Collected data entries:

========

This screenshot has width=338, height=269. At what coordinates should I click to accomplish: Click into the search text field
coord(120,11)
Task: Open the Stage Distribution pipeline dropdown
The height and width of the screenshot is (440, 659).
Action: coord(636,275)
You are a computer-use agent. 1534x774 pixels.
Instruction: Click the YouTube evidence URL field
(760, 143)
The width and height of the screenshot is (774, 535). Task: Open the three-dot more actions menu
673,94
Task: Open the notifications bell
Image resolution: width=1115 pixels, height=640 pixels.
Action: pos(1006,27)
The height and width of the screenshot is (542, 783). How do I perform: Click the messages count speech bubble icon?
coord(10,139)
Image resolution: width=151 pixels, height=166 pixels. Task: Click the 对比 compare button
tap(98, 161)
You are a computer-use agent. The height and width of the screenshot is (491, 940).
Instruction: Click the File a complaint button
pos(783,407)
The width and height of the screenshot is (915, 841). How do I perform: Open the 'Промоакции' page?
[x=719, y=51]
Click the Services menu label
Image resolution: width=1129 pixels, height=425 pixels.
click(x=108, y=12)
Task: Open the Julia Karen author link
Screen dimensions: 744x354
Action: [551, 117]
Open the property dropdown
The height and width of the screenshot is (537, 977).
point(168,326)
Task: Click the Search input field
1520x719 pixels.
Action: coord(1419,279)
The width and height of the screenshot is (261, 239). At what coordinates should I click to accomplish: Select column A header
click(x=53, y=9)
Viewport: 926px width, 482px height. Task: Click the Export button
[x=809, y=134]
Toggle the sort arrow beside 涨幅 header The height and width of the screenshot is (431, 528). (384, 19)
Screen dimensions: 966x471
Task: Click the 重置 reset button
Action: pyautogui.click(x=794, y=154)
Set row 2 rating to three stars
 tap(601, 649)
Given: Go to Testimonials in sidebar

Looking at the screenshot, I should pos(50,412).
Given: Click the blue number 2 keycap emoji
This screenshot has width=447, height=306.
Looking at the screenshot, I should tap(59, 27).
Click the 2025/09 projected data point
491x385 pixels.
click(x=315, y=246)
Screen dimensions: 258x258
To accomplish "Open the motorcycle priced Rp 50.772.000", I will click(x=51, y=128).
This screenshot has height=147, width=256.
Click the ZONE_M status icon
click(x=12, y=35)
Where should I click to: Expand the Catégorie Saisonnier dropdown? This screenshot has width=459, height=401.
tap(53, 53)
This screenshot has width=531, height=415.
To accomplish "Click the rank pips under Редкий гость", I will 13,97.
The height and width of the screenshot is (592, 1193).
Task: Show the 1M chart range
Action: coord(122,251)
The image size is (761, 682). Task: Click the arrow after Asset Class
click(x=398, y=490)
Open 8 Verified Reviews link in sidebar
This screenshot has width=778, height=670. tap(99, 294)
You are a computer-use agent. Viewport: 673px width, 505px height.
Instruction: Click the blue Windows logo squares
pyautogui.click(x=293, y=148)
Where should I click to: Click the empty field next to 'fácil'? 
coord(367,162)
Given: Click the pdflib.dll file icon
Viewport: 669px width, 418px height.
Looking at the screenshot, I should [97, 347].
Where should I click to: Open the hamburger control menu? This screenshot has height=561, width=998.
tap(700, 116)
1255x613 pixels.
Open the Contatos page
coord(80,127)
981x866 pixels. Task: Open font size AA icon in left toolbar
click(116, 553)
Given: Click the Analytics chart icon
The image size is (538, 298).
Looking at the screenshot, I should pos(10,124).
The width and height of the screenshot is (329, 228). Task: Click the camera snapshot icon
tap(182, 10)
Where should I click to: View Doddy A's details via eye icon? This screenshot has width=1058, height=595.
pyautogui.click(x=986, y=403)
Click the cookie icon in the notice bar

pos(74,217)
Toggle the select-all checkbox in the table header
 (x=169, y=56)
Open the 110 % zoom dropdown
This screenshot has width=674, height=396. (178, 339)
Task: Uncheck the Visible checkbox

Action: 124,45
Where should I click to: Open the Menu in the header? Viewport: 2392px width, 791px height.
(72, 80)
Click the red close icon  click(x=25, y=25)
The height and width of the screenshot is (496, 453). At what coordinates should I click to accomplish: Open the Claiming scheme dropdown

========

(Assignment) Pull every line containing "computer" out of the entries.

(Response)
You are a computer-use agent. 1534x774 pixels.
You are a computer-use agent. The height and width of the screenshot is (491, 940).
You are a computer-use agent. Viewport: 673px width, 505px height.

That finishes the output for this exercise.